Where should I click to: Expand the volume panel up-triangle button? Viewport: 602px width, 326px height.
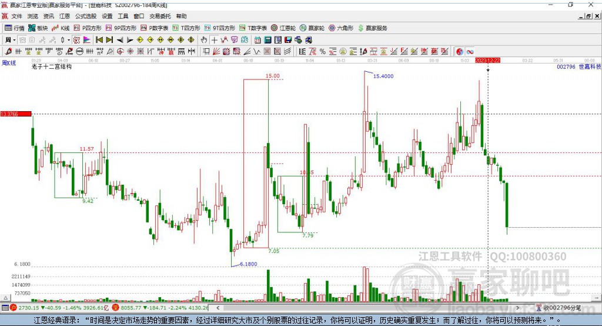(x=5, y=298)
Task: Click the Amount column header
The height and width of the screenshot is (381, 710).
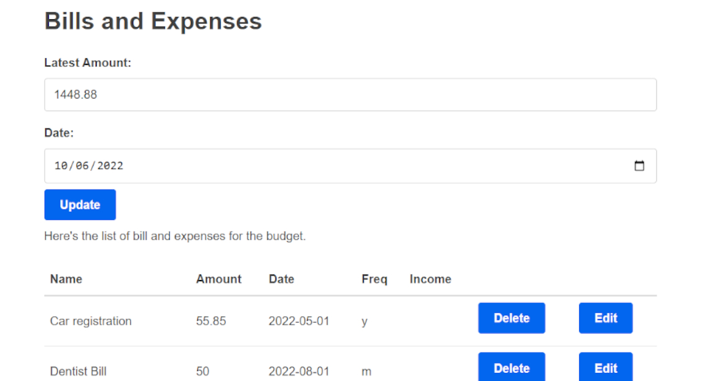Action: tap(218, 279)
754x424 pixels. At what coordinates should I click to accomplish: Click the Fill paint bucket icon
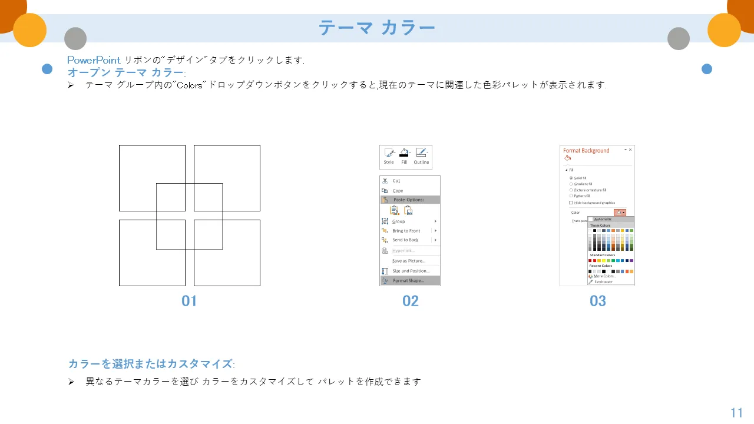pos(404,153)
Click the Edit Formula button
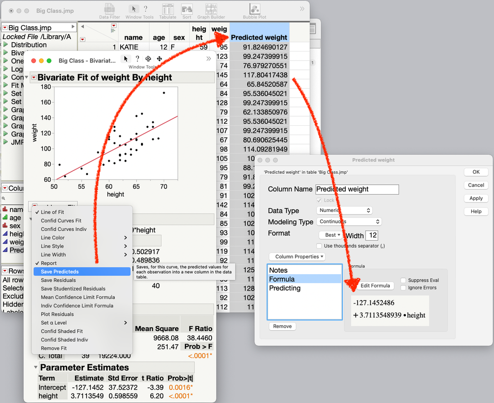Screen dimensions: 494x403 [x=375, y=286]
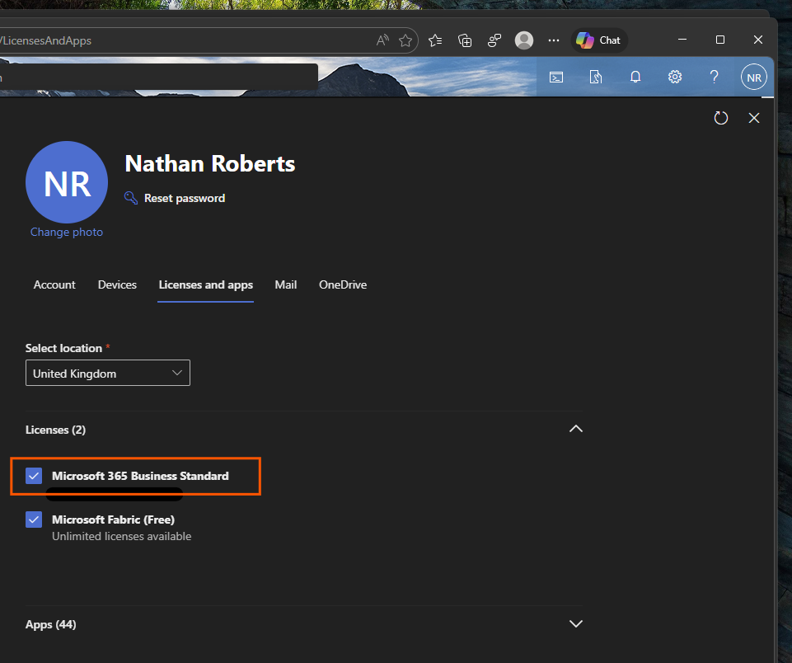
Task: Click the Read aloud icon
Action: (382, 40)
_____
• **WHAT THE EXERCISE ASKS**: Using the material above, restate word for word the lines from the line that has "The height and" to the last line, inclusive, with pictures omitted.

• **EXERCISE OUTPUT**:
The height and width of the screenshot is (381, 710).
Action: tap(218, 279)
754x424 pixels. At what coordinates should I click to accomplish: Click the Fill paint bucket icon
pos(404,153)
Click the Edit Formula button
Screen dimensions: 494x403 [x=375, y=286]
Task: Click the Read aloud icon
Action: (382, 40)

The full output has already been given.